LeetCode in Kotlin

2850. Minimum Moves to Spread Stones Over Grid

Medium

You are given a 0-indexed 2D integer matrix grid of size 3 * 3, representing the number of stones in each cell. The grid contains exactly 9 stones, and there can be multiple stones in a single cell.

In one move, you can move a single stone from its current cell to any other cell if the two cells share a side.

Return the minimum number of moves required to place one stone in each cell.

Example 1:

Input: grid = [[1,1,0],[1,1,1],[1,2,1]]

Output: 3

Explanation: One possible sequence of moves to place one stone in each cell is:

1- Move one stone from cell (2,1) to cell (2,2).

2- Move one stone from cell (2,2) to cell (1,2).

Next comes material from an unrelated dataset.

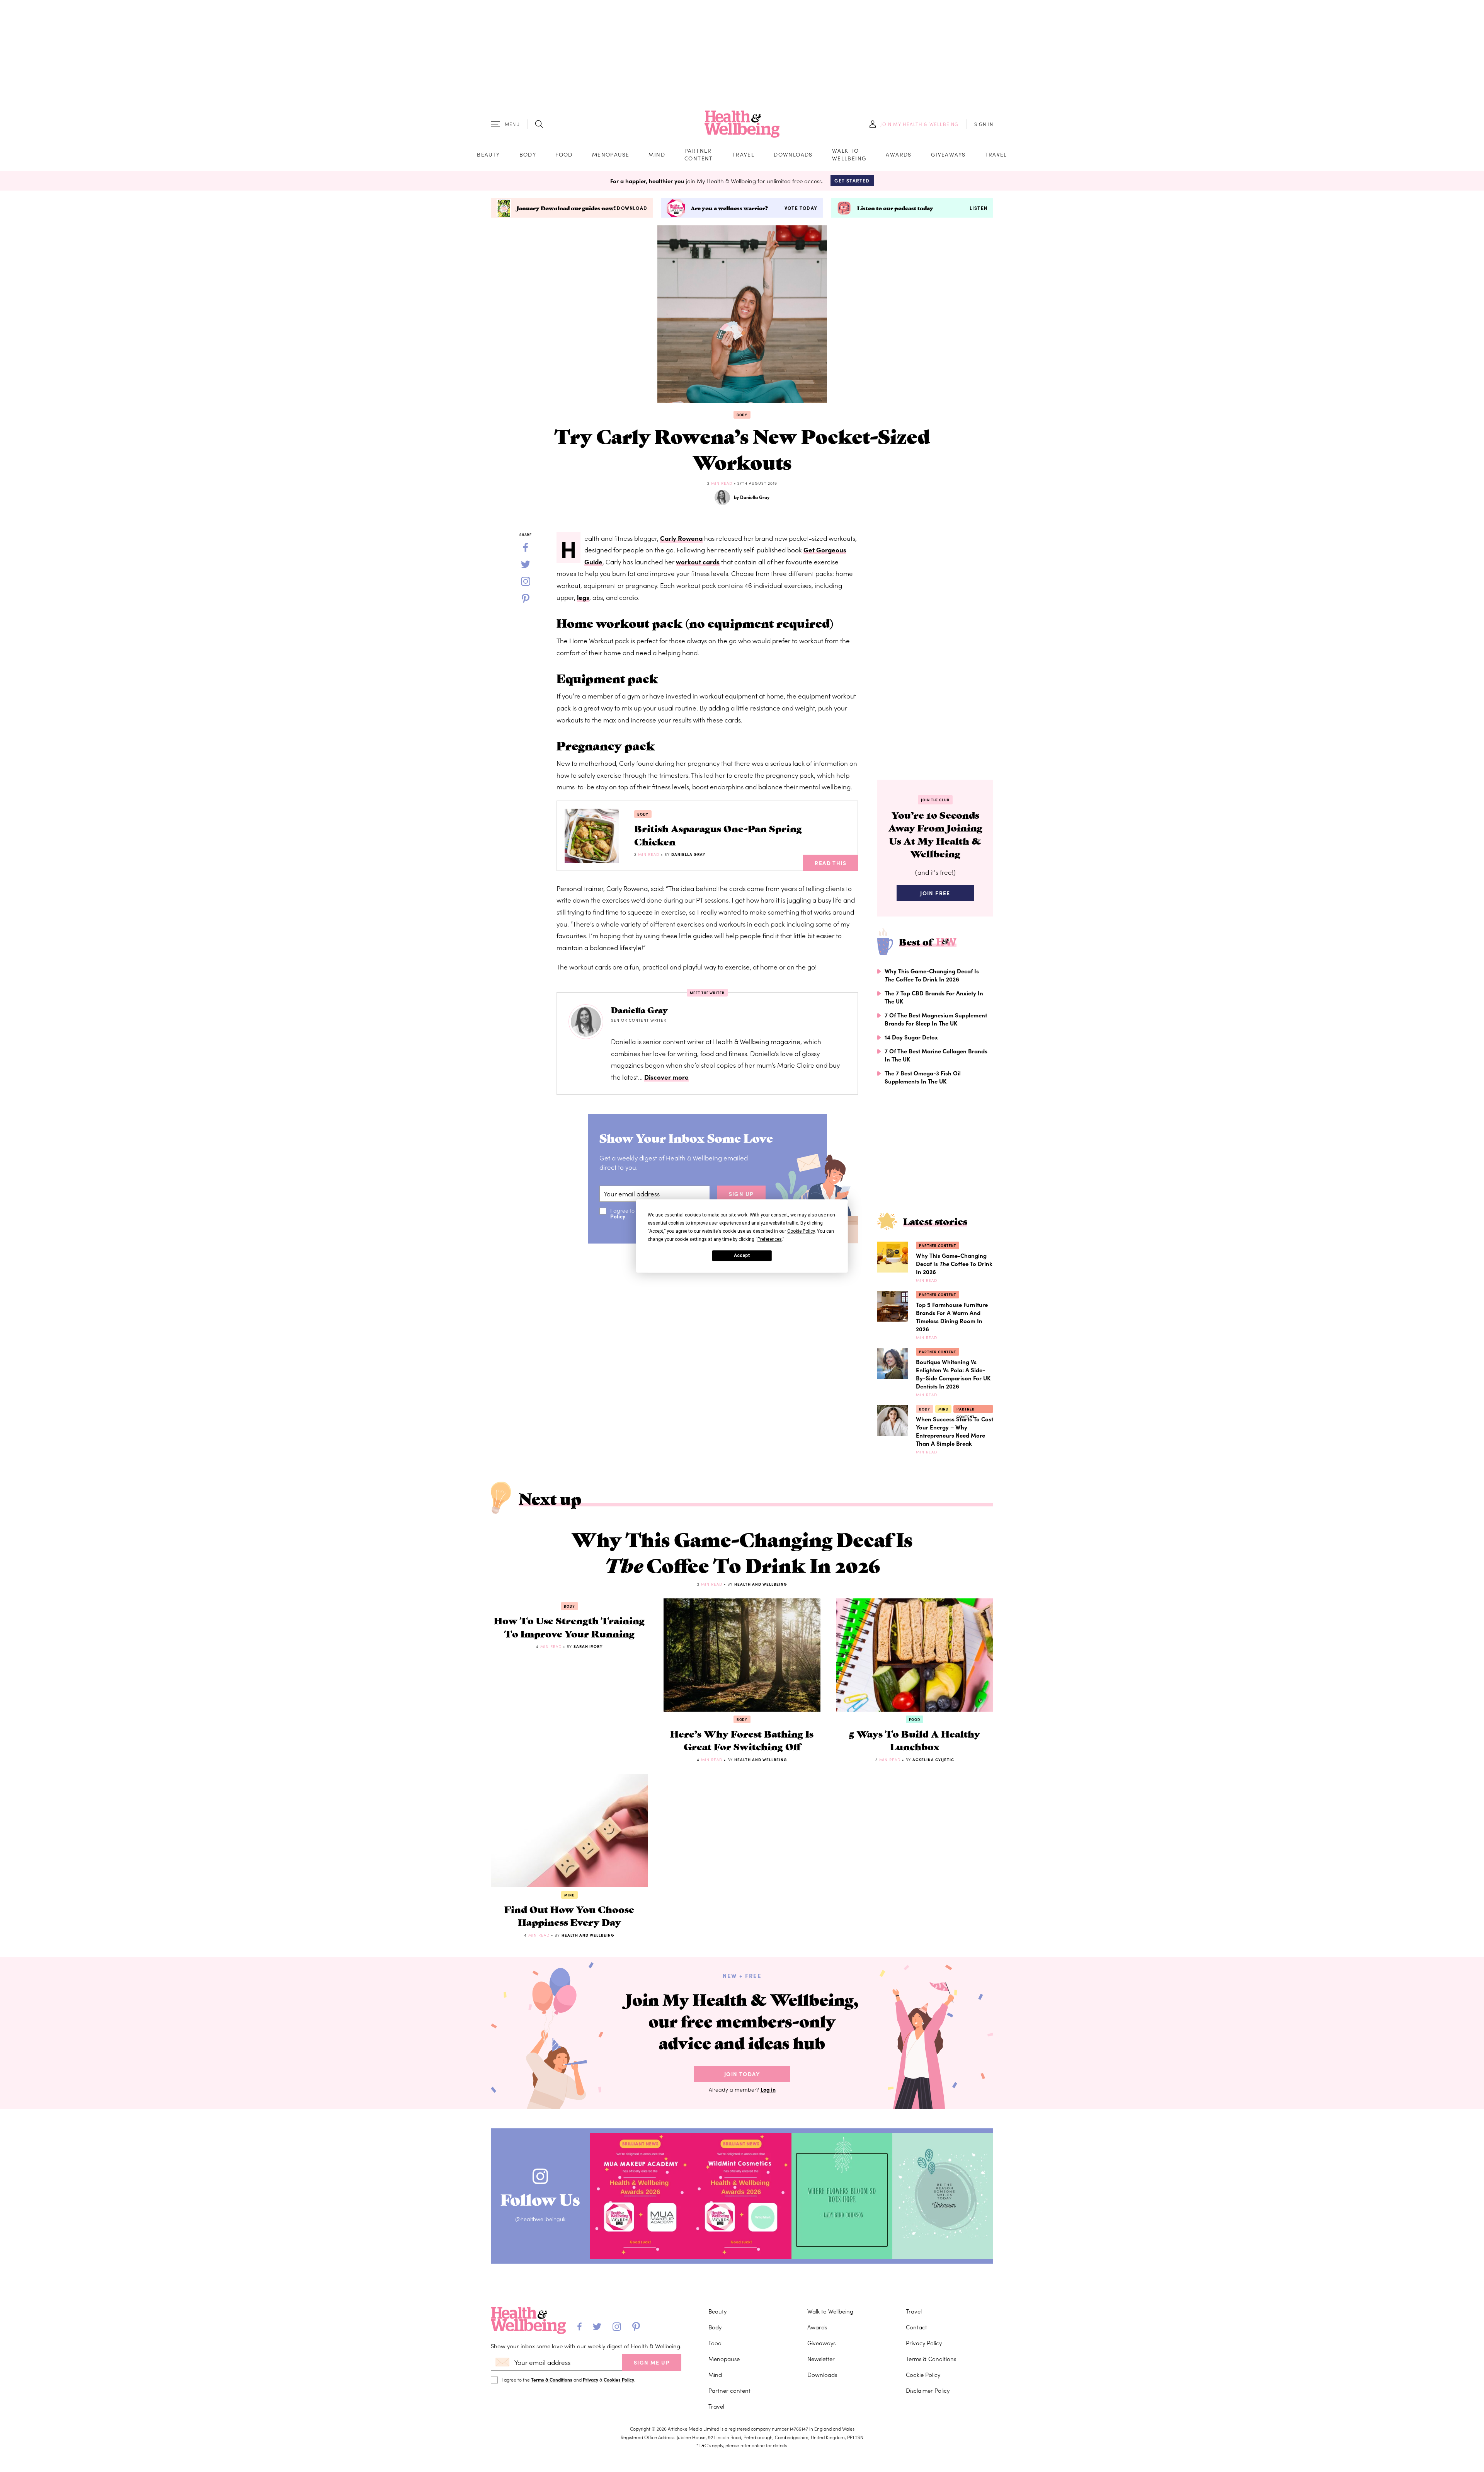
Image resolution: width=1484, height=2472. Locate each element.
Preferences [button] (769, 1239)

3- Move one stone from cell (1,2) to cell (0,2).

In total, it takes 3 moves to place one stone in each cell of the grid.

It can be shown that 3 is the minimum number of moves required to place one stone in each cell.

Example 2:

Input: grid = [[1,3,0],[1,0,0],[1,0,3]]

Output: 4

Explanation: One possible sequence of moves to place one stone in each cell is:

1- Move one stone from cell (0,1) to cell (0,2).

2- Move one stone from cell (0,1) to cell (1,1).

3- Move one stone from cell (2,2) to cell (1,2).

4- Move one stone from cell (2,2) to cell (2,1).

In total, it takes 4 moves to place one stone in each cell of the grid.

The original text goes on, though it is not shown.